§ Set exercise: Retype every line of the data below with no changes at all.

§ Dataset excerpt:
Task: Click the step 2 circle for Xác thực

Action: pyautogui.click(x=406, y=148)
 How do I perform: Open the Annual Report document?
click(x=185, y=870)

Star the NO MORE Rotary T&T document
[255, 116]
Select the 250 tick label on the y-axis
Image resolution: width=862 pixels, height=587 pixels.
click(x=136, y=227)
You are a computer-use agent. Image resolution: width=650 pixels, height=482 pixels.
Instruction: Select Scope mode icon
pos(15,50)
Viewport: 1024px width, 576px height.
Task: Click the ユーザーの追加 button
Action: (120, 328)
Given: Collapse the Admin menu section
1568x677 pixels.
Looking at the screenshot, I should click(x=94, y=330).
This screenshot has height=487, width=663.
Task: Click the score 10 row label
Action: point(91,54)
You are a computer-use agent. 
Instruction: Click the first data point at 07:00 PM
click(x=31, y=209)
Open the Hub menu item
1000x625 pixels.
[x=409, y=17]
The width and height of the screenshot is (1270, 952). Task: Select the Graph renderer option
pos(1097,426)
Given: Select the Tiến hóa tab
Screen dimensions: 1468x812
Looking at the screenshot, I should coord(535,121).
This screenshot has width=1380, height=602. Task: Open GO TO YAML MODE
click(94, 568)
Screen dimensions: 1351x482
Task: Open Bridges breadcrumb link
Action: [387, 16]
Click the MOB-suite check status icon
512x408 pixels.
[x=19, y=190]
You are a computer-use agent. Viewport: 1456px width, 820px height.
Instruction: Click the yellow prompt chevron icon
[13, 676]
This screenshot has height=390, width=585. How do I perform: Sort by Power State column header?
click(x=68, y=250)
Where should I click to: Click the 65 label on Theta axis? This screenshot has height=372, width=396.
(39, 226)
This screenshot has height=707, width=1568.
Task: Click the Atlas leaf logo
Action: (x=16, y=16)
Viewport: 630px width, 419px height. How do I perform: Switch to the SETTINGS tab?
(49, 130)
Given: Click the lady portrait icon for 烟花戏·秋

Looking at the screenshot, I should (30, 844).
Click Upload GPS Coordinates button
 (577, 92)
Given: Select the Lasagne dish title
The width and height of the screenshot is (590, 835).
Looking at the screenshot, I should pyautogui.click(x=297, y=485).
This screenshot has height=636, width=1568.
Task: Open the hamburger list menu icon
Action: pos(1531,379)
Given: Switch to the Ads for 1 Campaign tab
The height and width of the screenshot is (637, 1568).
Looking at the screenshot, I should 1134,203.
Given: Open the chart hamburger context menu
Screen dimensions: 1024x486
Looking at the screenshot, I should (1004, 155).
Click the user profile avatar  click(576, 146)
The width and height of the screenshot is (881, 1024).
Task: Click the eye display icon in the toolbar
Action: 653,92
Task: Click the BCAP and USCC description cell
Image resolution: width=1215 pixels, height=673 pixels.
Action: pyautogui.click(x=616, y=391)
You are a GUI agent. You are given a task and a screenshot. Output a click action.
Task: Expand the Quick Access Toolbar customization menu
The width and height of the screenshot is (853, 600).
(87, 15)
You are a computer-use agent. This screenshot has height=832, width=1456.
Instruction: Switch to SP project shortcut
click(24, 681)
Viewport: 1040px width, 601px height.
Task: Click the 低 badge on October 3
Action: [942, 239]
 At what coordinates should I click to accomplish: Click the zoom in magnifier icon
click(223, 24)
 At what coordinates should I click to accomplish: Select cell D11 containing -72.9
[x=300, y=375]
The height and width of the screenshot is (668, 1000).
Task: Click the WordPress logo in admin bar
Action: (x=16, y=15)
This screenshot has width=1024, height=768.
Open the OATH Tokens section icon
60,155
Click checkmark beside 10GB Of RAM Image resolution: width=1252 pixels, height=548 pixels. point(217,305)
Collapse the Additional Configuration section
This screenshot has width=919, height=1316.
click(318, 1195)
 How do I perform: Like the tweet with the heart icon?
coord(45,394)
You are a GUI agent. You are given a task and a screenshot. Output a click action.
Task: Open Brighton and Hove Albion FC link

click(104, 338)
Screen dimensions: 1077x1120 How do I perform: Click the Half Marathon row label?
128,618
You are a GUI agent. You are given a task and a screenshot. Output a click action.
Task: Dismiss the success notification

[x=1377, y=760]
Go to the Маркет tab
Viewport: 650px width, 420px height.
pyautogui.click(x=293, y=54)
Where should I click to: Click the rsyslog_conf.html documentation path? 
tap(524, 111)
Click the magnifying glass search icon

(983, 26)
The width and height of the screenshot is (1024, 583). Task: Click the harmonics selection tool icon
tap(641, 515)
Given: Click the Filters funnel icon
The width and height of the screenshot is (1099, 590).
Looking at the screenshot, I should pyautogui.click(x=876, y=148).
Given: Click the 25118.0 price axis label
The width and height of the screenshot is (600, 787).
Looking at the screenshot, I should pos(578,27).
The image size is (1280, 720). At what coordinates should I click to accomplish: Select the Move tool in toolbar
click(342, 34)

§ Result of this task:
Task: Click the step 2 circle for Xác thực

Action: pyautogui.click(x=406, y=148)
 How do I perform: Open the Annual Report document?
click(x=185, y=870)

Star the NO MORE Rotary T&T document
[255, 116]
Select the 250 tick label on the y-axis
Image resolution: width=862 pixels, height=587 pixels.
click(x=136, y=227)
You are a computer-use agent. Image resolution: width=650 pixels, height=482 pixels.
Instruction: Select Scope mode icon
pos(15,50)
Viewport: 1024px width, 576px height.
Task: Click the ユーザーの追加 button
Action: (120, 328)
Given: Collapse the Admin menu section
1568x677 pixels.
Looking at the screenshot, I should click(x=94, y=330).
This screenshot has height=487, width=663.
Task: Click the score 10 row label
Action: point(91,54)
You are a computer-use agent. 
Instruction: Click the first data point at 07:00 PM
click(x=31, y=209)
Open the Hub menu item
1000x625 pixels.
[x=409, y=17]
The width and height of the screenshot is (1270, 952). Task: Select the Graph renderer option
pos(1097,426)
Given: Select the Tiến hóa tab
Screen dimensions: 1468x812
Looking at the screenshot, I should coord(535,121).
This screenshot has width=1380, height=602. Task: Open GO TO YAML MODE
click(94, 568)
Screen dimensions: 1351x482
Task: Open Bridges breadcrumb link
Action: [387, 16]
Click the MOB-suite check status icon
512x408 pixels.
[x=19, y=190]
You are a computer-use agent. Viewport: 1456px width, 820px height.
Instruction: Click the yellow prompt chevron icon
[13, 676]
This screenshot has height=390, width=585. How do I perform: Sort by Power State column header?
click(x=68, y=250)
Where should I click to: Click the 65 label on Theta axis? This screenshot has height=372, width=396.
(39, 226)
This screenshot has height=707, width=1568.
Task: Click the Atlas leaf logo
Action: (x=16, y=16)
Viewport: 630px width, 419px height. How do I perform: Switch to the SETTINGS tab?
(49, 130)
Given: Click the lady portrait icon for 烟花戏·秋

Looking at the screenshot, I should (30, 844).
Click Upload GPS Coordinates button
 (577, 92)
Given: Select the Lasagne dish title
The width and height of the screenshot is (590, 835).
Looking at the screenshot, I should pyautogui.click(x=297, y=485).
This screenshot has height=636, width=1568.
Task: Open the hamburger list menu icon
Action: pos(1531,379)
Given: Switch to the Ads for 1 Campaign tab
The height and width of the screenshot is (637, 1568).
Looking at the screenshot, I should 1134,203.
Given: Open the chart hamburger context menu
Screen dimensions: 1024x486
Looking at the screenshot, I should (1004, 155).
Click the user profile avatar  click(576, 146)
The width and height of the screenshot is (881, 1024).
Task: Click the eye display icon in the toolbar
Action: 653,92
Task: Click the BCAP and USCC description cell
Image resolution: width=1215 pixels, height=673 pixels.
Action: pyautogui.click(x=616, y=391)
You are a GUI agent. You are given a task and a screenshot. Output a click action.
Task: Expand the Quick Access Toolbar customization menu
The width and height of the screenshot is (853, 600).
(87, 15)
You are a computer-use agent. This screenshot has height=832, width=1456.
Instruction: Switch to SP project shortcut
click(24, 681)
Viewport: 1040px width, 601px height.
Task: Click the 低 badge on October 3
Action: [942, 239]
 At what coordinates should I click to accomplish: Click the zoom in magnifier icon
click(223, 24)
 At what coordinates should I click to accomplish: Select cell D11 containing -72.9
[x=300, y=375]
The height and width of the screenshot is (668, 1000).
Task: Click the WordPress logo in admin bar
Action: (x=16, y=15)
This screenshot has width=1024, height=768.
Open the OATH Tokens section icon
60,155
Click checkmark beside 10GB Of RAM Image resolution: width=1252 pixels, height=548 pixels. point(217,305)
Collapse the Additional Configuration section
This screenshot has width=919, height=1316.
click(318, 1195)
 How do I perform: Like the tweet with the heart icon?
coord(45,394)
You are a GUI agent. You are given a task and a screenshot. Output a click action.
Task: Open Brighton and Hove Albion FC link

click(104, 338)
Screen dimensions: 1077x1120 How do I perform: Click the Half Marathon row label?
128,618
You are a GUI agent. You are given a task and a screenshot. Output a click action.
Task: Dismiss the success notification

[x=1377, y=760]
Go to the Маркет tab
Viewport: 650px width, 420px height.
pyautogui.click(x=293, y=54)
Where should I click to: Click the rsyslog_conf.html documentation path? 
tap(524, 111)
Click the magnifying glass search icon

(983, 26)
The width and height of the screenshot is (1024, 583). Task: Click the harmonics selection tool icon
tap(641, 515)
Given: Click the Filters funnel icon
The width and height of the screenshot is (1099, 590).
Looking at the screenshot, I should pyautogui.click(x=876, y=148).
Given: Click the 25118.0 price axis label
The width and height of the screenshot is (600, 787).
Looking at the screenshot, I should pos(578,27).
The image size is (1280, 720). At what coordinates should I click to accomplish: Select the Move tool in toolbar
click(342, 34)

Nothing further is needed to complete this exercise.